That way you can stop work at any time and face minimal loss if the client is not happy with the progress and or installations. So when you are done you can proof that the client was happy with each installation and the progression and proof that the client did indeed give his/her permission to continue      

Truth is a professional can go a long way to protect you against abusive clients and in return you can up your quality by being to the point with your inspections and know that work is indeed done professionally. 
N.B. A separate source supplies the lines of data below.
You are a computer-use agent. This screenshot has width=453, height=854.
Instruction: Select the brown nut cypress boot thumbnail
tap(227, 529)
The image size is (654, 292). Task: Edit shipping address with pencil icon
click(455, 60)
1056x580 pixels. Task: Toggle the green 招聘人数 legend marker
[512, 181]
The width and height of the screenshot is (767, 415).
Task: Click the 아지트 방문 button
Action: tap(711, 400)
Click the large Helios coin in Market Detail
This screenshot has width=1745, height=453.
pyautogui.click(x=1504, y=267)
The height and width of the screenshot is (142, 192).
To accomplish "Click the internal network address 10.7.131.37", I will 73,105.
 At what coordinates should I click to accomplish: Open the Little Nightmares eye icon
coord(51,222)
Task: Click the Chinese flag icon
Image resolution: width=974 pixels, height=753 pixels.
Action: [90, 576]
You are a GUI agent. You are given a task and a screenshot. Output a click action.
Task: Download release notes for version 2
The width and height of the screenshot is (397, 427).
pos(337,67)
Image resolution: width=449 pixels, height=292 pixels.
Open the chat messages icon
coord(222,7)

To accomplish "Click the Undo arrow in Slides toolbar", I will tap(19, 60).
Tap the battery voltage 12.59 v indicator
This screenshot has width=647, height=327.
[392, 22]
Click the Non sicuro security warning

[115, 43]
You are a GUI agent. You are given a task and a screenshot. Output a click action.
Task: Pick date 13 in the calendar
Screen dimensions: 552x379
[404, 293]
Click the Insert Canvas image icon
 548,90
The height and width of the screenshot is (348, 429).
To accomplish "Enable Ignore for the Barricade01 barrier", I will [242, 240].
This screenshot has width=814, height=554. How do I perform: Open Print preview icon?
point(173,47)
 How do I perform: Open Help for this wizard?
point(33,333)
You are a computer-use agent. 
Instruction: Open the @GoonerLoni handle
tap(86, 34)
Yes you will always get those that will try and get something for nothing. So if you have permission on each of the jobs you can proof that the client could have objected at any time before the installation was fully completed. AND you can proof that you had permission to do the work.

hope it helps

----------

AmithS (02-Aug-11)

----------


## AmithS

I agree with tec0, get signatures\approval at each stage of the job.  Besides the possible protection for you from the CPA, it will also bring other benefits like quality control

----------


## sterne.law@gmail.com

To add -
The consumer does not have a given right to merely cancel, this is a misguided stance that consumers are adopting. 
They must have a reason of which a change of mind doe snot count. There will need to be fault. HOWEVER, where there was direct marketing or a direct approach, then the consumer does not need a reason and may merely change their mind. The consumer must then return the goods at their own costs.
In any otehr circumstancee, taht is othe rtahn direct marketing, the supplier bears the cost of return of good to themself.

I would agree, get the contract done properly. It need not be complicated, and job specific quotes and job sheets.

----------